Our standpoint of remaining outside the EU is not inherently negative. The Icelandic government has decided to exploit the advantages that our special position entails and the opportunities that it presents. Despite having full and unlimited access to the European Union's single market, Iceland remains outside the Community itself and therefore has more scope for tailoring its legal environment as effectively as possible to the needs of the businesses that operate there, without having to comply with EU directives in each and every respect.

Globalisation provides Iceland with a certain degree of freedom to act, and it is up to us to create new opportunities for ourselves. As an example, our government has recently implemented a major cut in corporate income tax, from 30% to 18%, and thereby made Iceland an attractive option for investors. The Icelandic government is firmly committed to creating a framework where Icelandic and foreign businesses alike see benefits for themselves from operating in Iceland. I believe that Iceland already has much to offer foreign investors. A well educated and dedicated workforce, access to markets on both sides of the Atlantic, a stable economic environment, transparent government administration and high level of technology – all of these are important factors contributing to a flourishing economy.

In order to keep progressive domestic companies in Iceland and attract investment from abroad, Iceland needs to offer as good a business environment as the nations with which it likes to compare itself – and preferably a better one.
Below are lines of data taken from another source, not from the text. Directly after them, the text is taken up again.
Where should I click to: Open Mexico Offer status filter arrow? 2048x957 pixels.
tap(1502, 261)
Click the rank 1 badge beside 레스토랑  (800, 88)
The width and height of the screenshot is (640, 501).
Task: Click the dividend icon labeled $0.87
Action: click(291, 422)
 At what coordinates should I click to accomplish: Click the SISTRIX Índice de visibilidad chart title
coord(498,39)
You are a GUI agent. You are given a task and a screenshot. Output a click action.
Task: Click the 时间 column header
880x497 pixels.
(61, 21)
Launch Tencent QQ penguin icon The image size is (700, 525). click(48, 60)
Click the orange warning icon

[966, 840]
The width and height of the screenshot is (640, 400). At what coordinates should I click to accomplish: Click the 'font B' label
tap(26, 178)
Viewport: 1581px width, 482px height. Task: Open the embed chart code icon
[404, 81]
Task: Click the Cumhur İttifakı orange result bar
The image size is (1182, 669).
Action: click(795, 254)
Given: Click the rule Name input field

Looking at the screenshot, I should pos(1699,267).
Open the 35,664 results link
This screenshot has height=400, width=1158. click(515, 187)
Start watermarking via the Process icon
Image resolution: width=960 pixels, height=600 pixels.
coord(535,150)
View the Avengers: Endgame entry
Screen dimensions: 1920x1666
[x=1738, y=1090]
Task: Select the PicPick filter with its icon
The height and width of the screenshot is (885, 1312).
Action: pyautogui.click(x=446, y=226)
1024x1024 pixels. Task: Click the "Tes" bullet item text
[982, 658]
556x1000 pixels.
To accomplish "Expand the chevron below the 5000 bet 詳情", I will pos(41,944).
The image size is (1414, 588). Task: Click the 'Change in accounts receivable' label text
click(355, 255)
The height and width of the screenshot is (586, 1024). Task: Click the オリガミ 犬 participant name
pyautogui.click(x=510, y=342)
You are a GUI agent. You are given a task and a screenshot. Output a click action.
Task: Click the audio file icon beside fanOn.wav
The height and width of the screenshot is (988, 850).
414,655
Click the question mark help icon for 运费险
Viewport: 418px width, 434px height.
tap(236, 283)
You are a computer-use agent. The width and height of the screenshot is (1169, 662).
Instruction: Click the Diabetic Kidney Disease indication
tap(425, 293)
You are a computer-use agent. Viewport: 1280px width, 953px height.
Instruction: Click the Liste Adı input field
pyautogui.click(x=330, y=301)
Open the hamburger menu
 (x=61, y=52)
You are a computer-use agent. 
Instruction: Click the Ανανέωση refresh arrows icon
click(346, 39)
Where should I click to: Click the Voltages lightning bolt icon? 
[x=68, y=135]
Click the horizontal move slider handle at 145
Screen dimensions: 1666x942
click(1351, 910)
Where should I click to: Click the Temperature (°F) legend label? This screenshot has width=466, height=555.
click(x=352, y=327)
The government firmly underlines that the administration and legal environment should keep pace with the needs of industry, thereby contributing to the creation of as much value as possible.
* * *

Iceland enjoys a distinctive position as an export market, and although it is not a large one in terms of population, it is certainly dynamic. GDP per capita ranks with the highest anywhere in the world and purchasing power has grown in recent years alongside robust general economic growth. In addition, Iceland is a very open economy, with a large proportion of foreign trade on both the import and export side.

Economic developments in Iceland over the past decade have brought great benefits for our nation. Globalisation of business opens up new possibilities for Iceland and economic growth in the future will depend not least on how well we succeed in taking advantage of these new opportunities. A business-friendly environment and a well educated and enterprising nation are the resources with which we will face the new times ahead. I am fully convinced that Iceland will prosper best in the closest possible cooperation with other nations.

Iceland and Italy enjoy very good relations and Italy has been an important trading partner of ours for a long time. During the first half of the last century – when Iceland was an impoverished society in desperate need of foreign currency – important markets for saltfish were built up in Italy. Imports from Italy amounted to 3.3% of our total imports in 2001, while exports to Italy accounted for 1.7% of our total exports at the same time. It is gratifying to see the large and steady growth in the number of Italian travellers to Iceland, and the great interest that they take in our country and our culture.

I would like to take this opportunity to thank the Icelandic-Italian Chamber of Commerce for its fine work and its contribution towards greater business between our countries. I am sure that relations between Italy and Iceland will continue on the excellent terms that have been established today and that trade between our countries will grow and flourish, to the benefit of both nations.

As we said, it is common knowledge that all roads lead to Rome, but in all modesty I wish to point out that the they are not one-way -– they are not a senso unico – and if we look carefully, we will see that there is a swift route from Rome to Reykjavik too.